**TO DO**
What must be written out is each line from the one holding "Viewport: 1456px width, 819px" through the end of the records, word for word, minus any pictures.
DATASET CONTENT below:
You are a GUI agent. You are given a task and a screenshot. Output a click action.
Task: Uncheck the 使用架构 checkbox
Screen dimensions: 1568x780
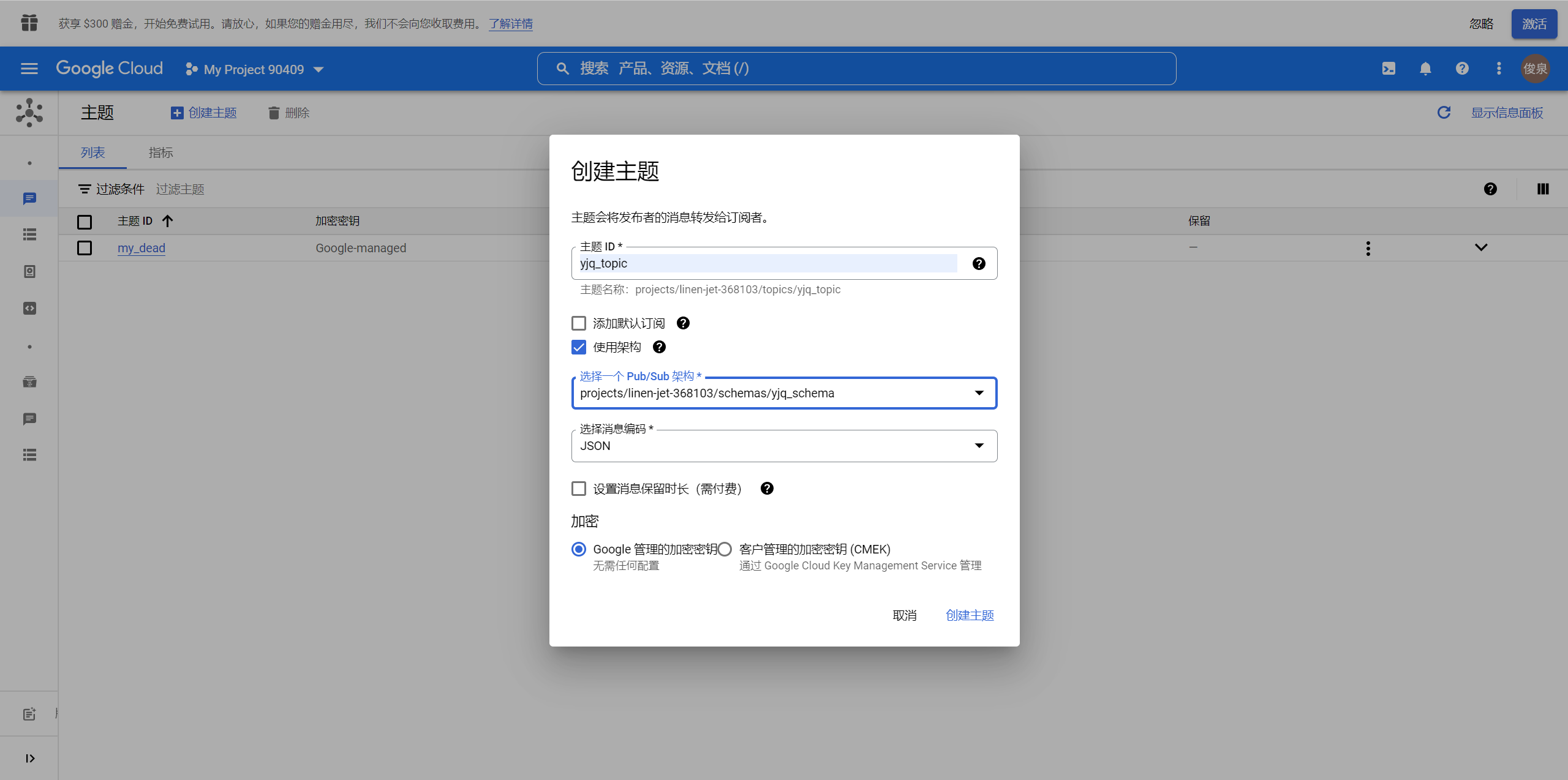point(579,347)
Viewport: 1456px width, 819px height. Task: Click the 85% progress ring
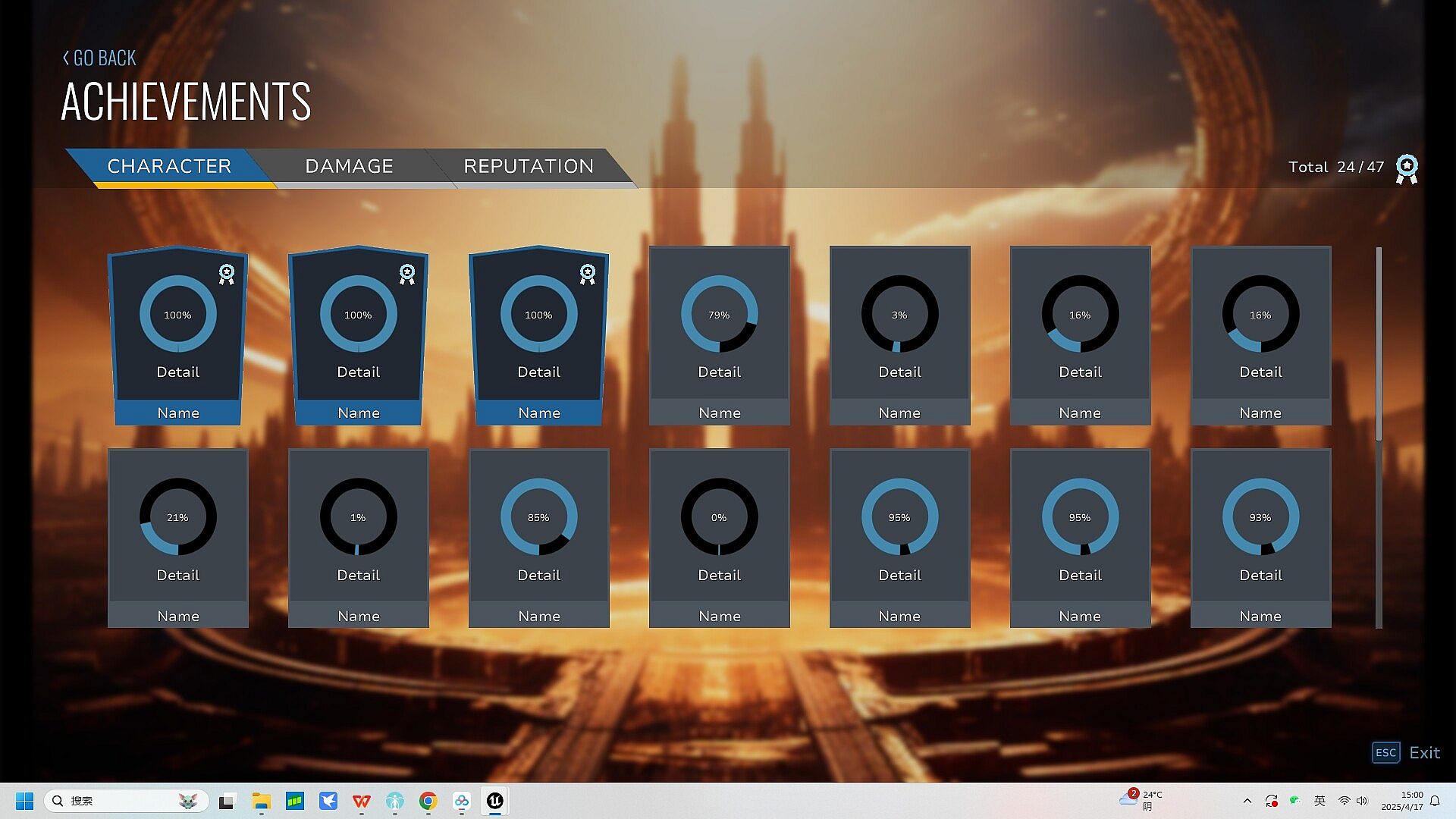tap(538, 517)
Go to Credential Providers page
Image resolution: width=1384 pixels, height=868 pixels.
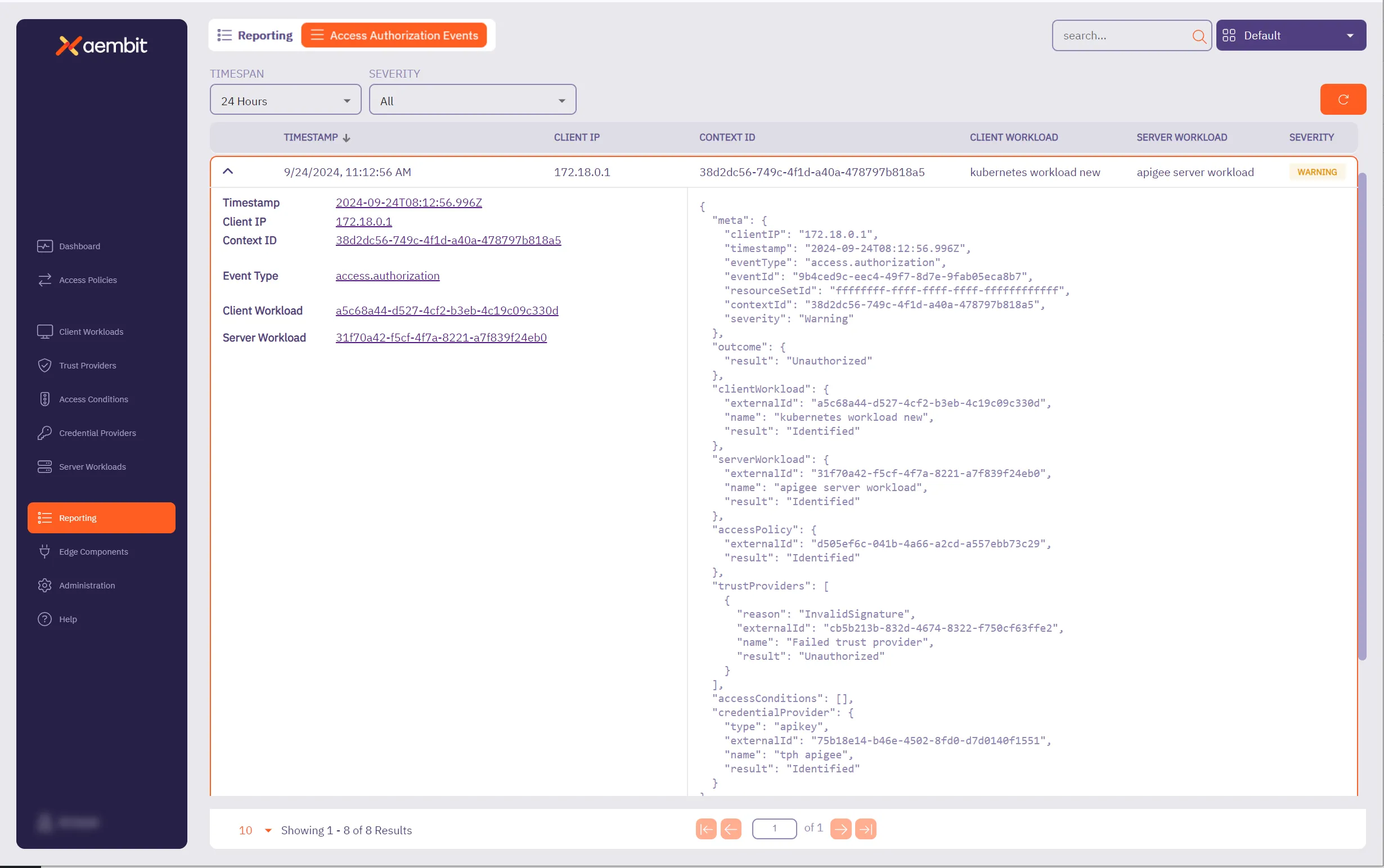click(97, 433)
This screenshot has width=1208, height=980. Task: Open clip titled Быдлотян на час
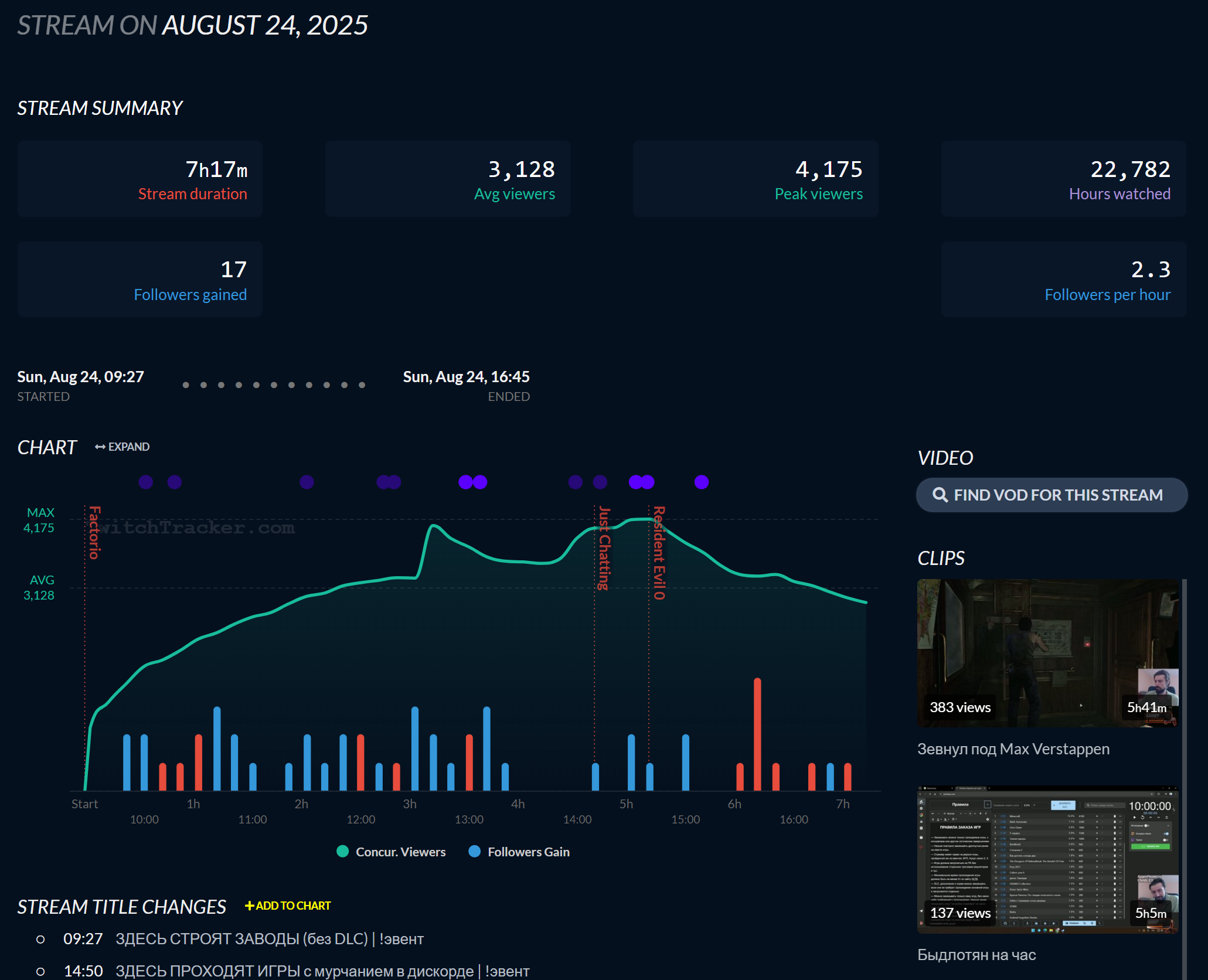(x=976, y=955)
End of DATASET CONTENT.
**RESULT**
Viewport: 1456px width, 819px height. Task: Click the 85% progress ring
tap(538, 517)
Go to Credential Providers page
Image resolution: width=1384 pixels, height=868 pixels.
click(97, 433)
This screenshot has width=1208, height=980. Task: Open clip titled Быдлотян на час
(x=976, y=955)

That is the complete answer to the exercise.